▶ AIM OF THE EXERCISE: Write out the lines below exactly, beginning at the one with "Небольшая парижская квартира" and stopping after the one with "Mandi Bhav (46, 1691)"; the pictures are not copied.

▶ DATASET CONTENT:
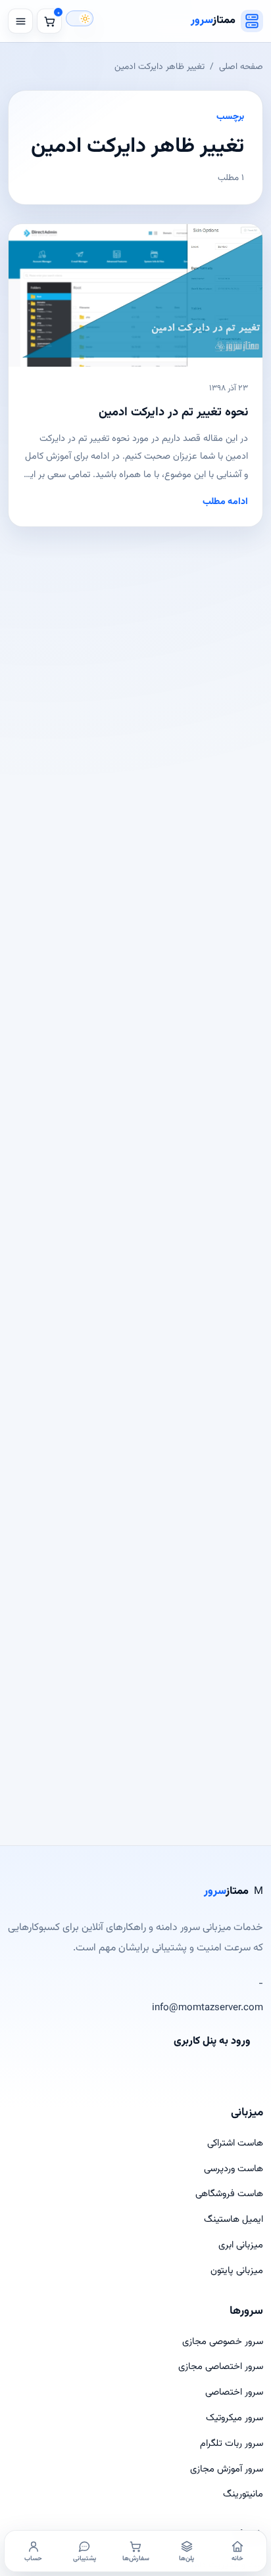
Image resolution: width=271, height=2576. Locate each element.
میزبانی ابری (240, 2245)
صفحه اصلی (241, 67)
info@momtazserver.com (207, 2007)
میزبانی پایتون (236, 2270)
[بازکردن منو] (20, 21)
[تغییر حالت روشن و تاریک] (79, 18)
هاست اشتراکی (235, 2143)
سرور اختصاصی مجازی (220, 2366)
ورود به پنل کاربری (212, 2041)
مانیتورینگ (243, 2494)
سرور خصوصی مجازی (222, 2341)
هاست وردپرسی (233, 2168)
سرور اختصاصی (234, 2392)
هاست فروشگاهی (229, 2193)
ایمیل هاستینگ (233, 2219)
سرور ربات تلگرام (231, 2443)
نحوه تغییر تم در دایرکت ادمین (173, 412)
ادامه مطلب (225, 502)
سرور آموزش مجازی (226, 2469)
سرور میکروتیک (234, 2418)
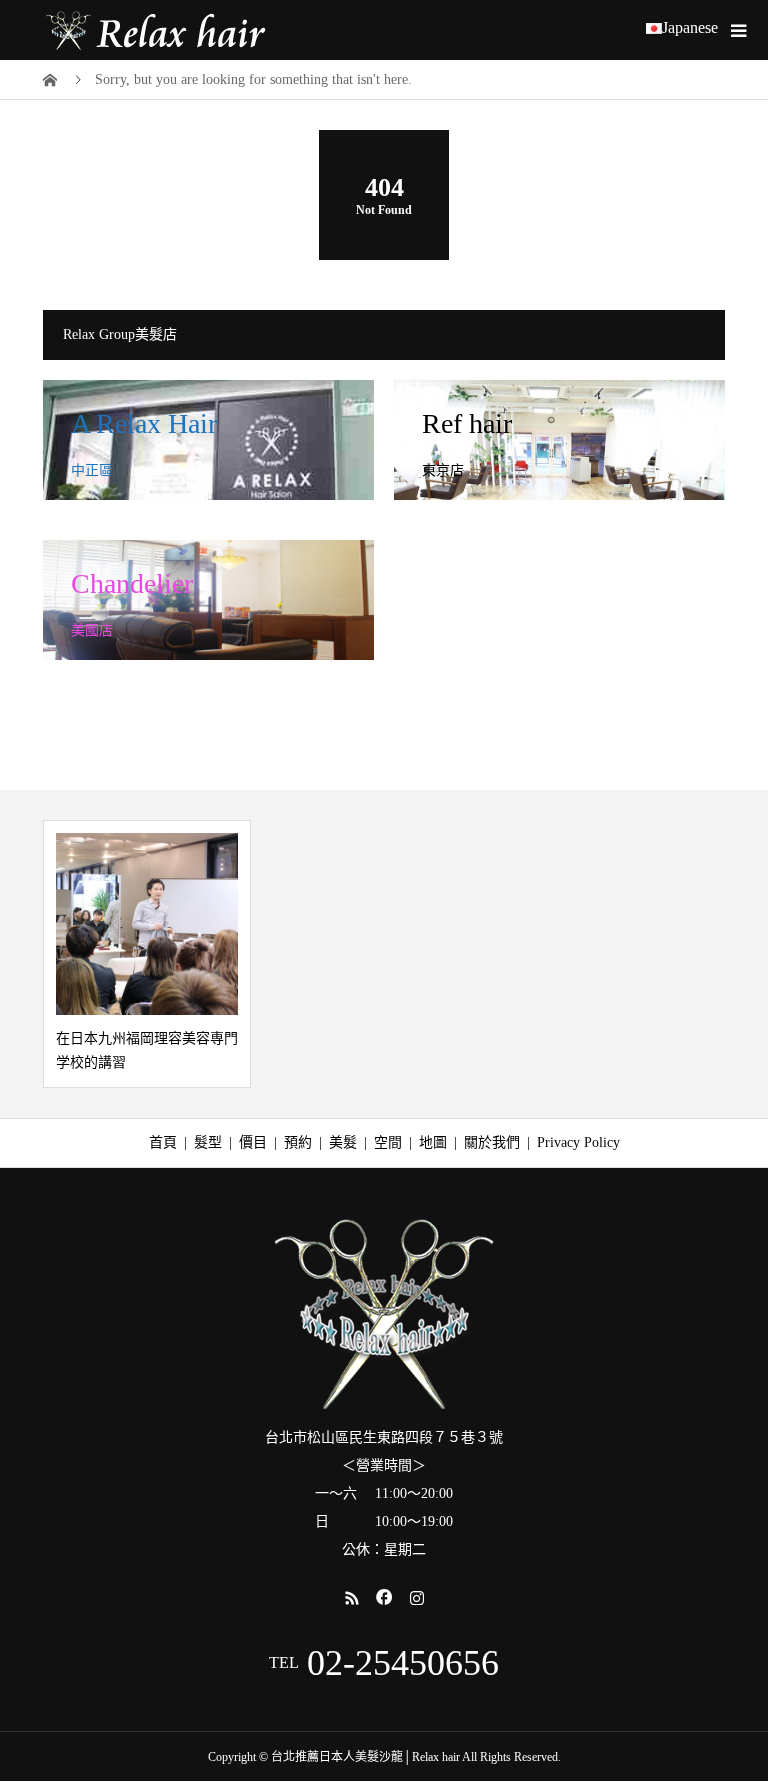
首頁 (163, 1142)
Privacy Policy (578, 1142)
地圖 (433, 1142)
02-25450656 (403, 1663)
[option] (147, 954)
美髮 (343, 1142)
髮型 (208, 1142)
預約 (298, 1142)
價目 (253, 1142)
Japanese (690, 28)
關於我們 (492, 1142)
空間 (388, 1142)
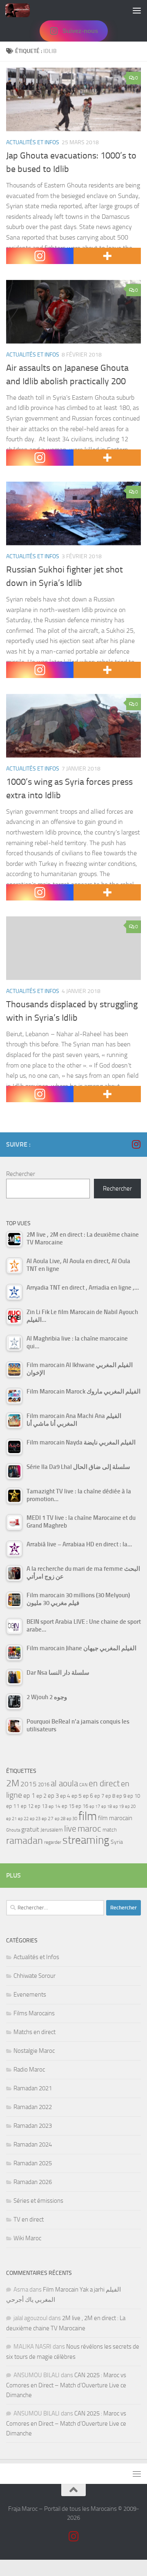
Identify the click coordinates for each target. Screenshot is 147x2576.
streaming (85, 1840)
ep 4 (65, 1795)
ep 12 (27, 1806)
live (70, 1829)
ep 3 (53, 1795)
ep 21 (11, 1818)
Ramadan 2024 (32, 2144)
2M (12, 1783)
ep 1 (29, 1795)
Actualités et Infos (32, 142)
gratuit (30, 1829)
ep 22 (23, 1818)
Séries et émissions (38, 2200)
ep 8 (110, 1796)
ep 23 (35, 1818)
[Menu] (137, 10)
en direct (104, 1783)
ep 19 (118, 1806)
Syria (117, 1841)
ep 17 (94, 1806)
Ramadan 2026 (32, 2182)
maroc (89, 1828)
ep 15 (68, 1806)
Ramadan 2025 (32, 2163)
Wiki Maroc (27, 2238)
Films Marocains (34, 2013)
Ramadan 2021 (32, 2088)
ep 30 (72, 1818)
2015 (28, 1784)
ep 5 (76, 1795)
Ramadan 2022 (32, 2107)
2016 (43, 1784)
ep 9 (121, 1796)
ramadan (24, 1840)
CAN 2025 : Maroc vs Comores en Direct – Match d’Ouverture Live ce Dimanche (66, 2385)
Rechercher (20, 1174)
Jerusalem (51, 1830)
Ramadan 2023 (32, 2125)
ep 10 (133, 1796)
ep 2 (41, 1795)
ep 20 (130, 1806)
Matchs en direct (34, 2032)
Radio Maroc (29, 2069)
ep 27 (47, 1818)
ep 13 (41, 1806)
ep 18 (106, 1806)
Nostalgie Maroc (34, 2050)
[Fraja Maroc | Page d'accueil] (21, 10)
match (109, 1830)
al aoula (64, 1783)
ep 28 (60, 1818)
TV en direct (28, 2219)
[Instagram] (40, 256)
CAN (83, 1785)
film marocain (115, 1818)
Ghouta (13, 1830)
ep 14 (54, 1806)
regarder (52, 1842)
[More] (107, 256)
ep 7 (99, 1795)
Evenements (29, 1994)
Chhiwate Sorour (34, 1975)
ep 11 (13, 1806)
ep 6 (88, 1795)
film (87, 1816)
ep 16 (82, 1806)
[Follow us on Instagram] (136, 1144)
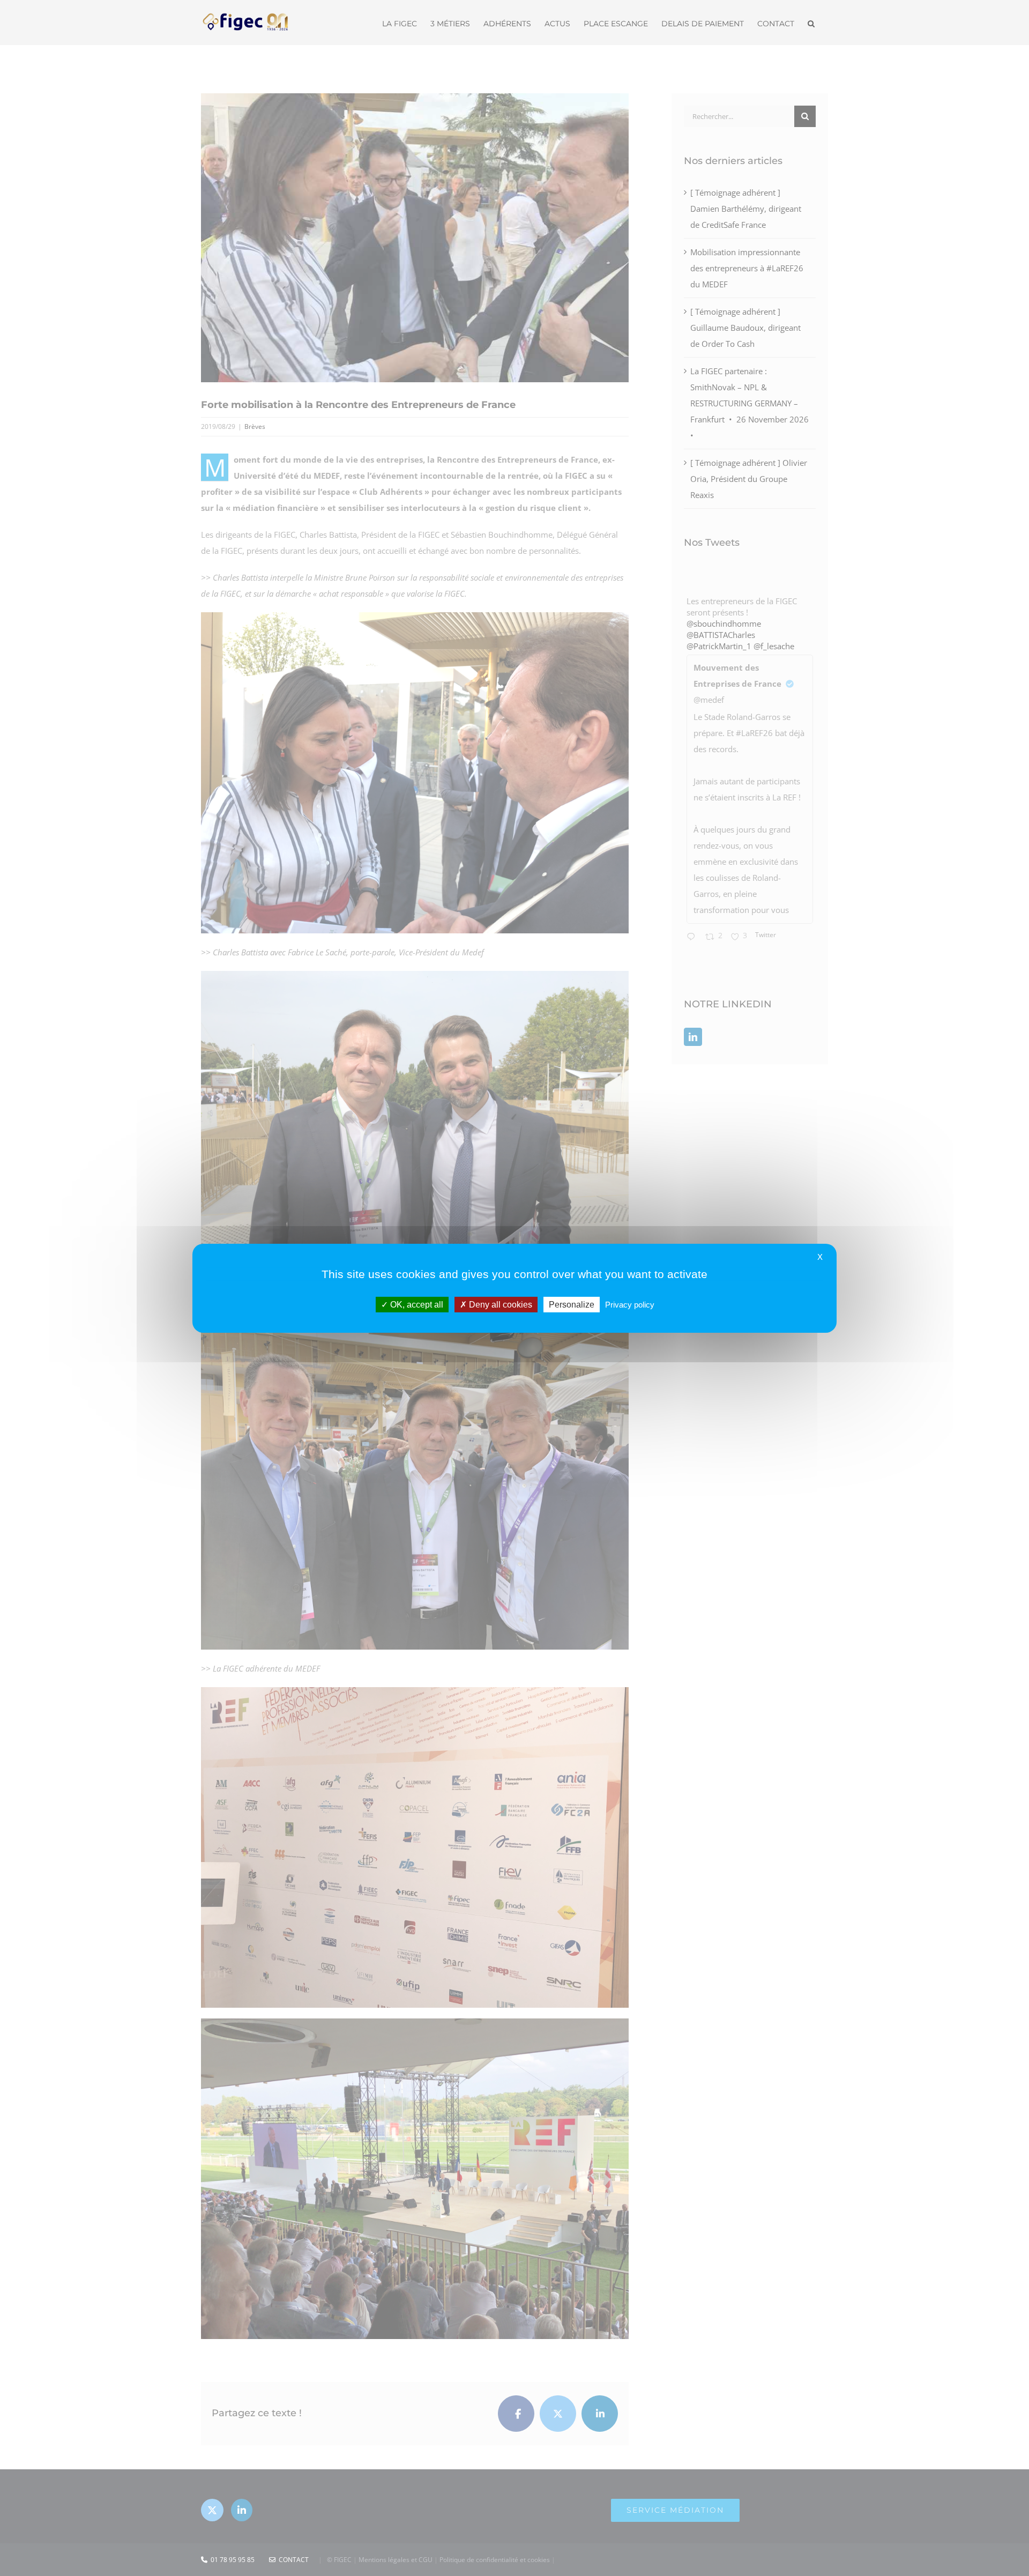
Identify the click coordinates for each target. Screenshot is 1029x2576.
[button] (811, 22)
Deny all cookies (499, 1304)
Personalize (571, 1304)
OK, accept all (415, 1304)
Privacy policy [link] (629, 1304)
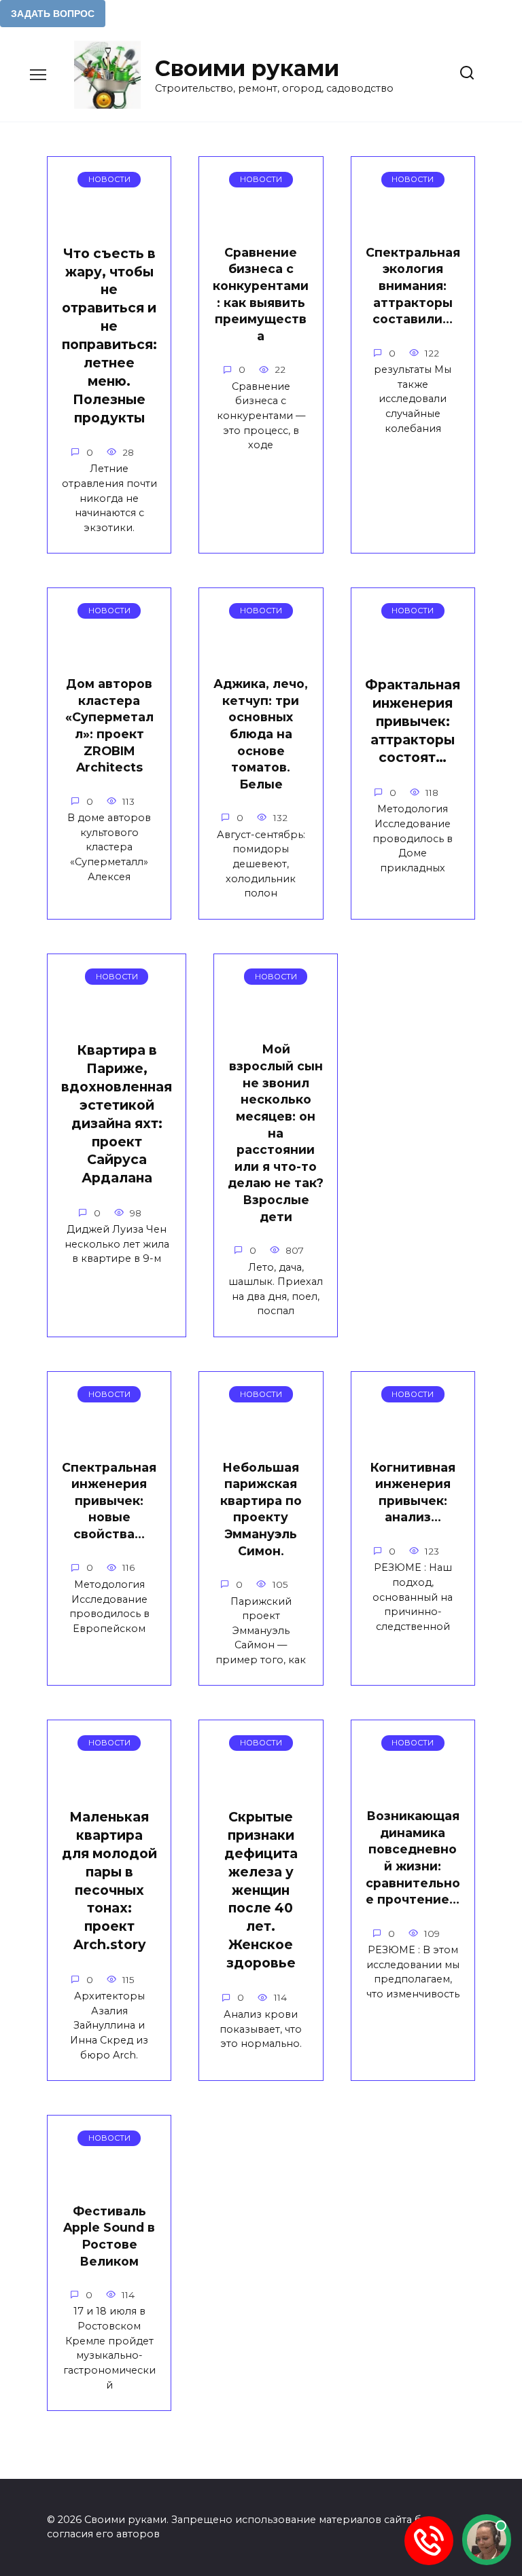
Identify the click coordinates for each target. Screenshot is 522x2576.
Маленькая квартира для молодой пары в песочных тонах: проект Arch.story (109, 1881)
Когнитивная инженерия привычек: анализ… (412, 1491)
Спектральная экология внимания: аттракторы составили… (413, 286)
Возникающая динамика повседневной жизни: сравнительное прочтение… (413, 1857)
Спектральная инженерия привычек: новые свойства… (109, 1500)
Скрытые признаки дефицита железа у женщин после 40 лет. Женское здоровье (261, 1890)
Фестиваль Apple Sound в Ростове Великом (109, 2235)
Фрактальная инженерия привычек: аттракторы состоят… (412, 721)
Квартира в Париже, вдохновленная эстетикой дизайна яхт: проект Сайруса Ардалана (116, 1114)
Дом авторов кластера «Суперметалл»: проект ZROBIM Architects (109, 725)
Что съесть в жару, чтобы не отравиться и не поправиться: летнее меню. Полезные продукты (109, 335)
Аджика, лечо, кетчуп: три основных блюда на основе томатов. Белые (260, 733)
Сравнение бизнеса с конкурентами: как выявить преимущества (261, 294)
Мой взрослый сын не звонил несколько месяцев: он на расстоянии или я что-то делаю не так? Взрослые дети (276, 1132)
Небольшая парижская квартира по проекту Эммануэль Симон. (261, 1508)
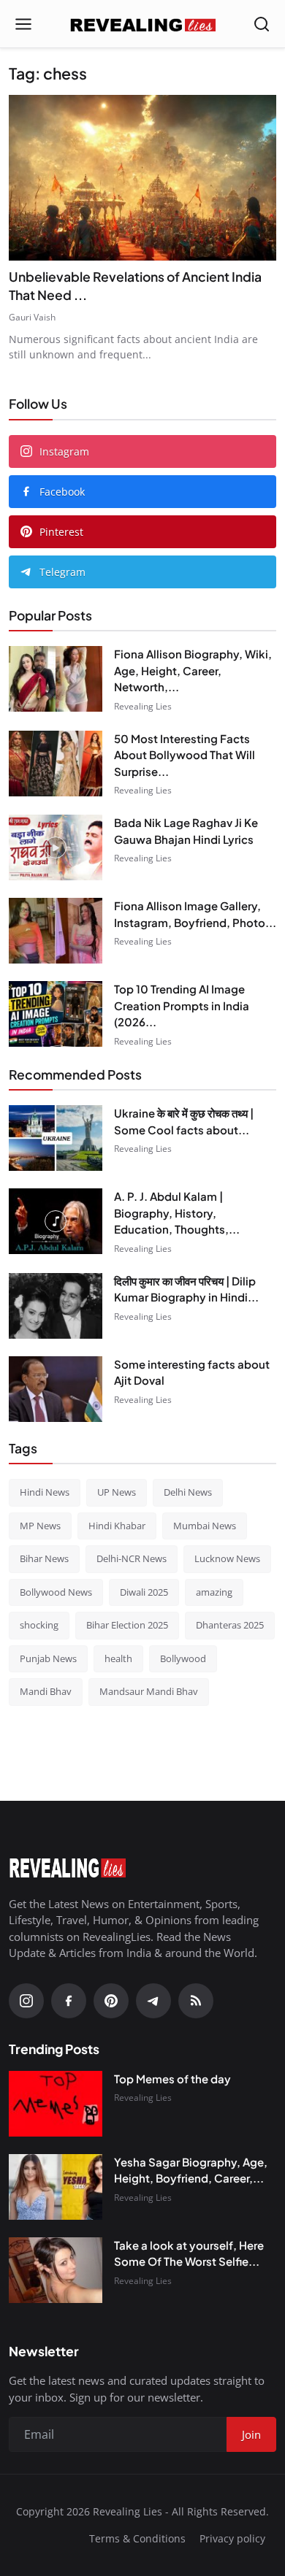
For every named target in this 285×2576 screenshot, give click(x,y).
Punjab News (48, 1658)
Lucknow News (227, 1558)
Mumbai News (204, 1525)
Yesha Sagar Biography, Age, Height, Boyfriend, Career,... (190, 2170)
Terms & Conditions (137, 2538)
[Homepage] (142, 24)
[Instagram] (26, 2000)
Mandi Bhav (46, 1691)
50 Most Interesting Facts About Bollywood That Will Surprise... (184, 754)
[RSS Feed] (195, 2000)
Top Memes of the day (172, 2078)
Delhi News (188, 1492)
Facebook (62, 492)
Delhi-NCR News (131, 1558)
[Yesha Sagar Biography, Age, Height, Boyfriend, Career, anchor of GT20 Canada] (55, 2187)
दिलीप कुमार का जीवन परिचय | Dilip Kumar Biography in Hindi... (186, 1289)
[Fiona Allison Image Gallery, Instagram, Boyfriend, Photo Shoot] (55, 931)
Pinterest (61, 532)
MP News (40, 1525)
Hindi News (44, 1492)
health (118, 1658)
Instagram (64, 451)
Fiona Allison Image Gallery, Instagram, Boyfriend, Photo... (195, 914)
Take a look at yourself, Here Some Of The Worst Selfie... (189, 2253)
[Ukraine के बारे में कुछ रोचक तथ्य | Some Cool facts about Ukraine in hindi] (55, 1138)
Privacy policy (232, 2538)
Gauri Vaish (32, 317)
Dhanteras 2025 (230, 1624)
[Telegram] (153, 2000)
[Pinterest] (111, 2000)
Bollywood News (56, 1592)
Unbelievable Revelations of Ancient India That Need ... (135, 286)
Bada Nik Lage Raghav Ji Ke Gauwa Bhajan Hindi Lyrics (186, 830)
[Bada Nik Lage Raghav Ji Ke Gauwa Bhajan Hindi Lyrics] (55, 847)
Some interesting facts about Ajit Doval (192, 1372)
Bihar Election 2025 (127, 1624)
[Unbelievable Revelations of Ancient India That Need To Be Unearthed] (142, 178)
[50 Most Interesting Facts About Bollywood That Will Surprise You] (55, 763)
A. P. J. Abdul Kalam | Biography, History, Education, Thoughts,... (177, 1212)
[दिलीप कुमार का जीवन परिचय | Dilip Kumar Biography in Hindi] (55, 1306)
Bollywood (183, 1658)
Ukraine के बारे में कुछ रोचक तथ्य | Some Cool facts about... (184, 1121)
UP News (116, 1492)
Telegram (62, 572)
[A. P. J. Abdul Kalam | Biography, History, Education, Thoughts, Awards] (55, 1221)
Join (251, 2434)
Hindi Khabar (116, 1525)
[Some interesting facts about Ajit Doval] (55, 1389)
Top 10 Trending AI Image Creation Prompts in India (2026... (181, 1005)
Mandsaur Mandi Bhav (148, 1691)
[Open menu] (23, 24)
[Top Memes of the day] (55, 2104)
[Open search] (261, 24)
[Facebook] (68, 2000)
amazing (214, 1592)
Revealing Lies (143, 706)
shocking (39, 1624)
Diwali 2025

▶ ANSWER FOR THE TASK:
Небольшая парижская квартира по проекту Эммануэль Симон. (261, 1508)
For every named target in this 285×2576 screenshot, give click(x,y).
Punjab News (48, 1658)
Lucknow News (227, 1558)
Mumbai News (204, 1525)
Yesha Sagar Biography, Age, Height, Boyfriend, Career,... (190, 2170)
Terms & Conditions (137, 2538)
[Homepage] (142, 24)
[Instagram] (26, 2000)
Mandi Bhav (46, 1691)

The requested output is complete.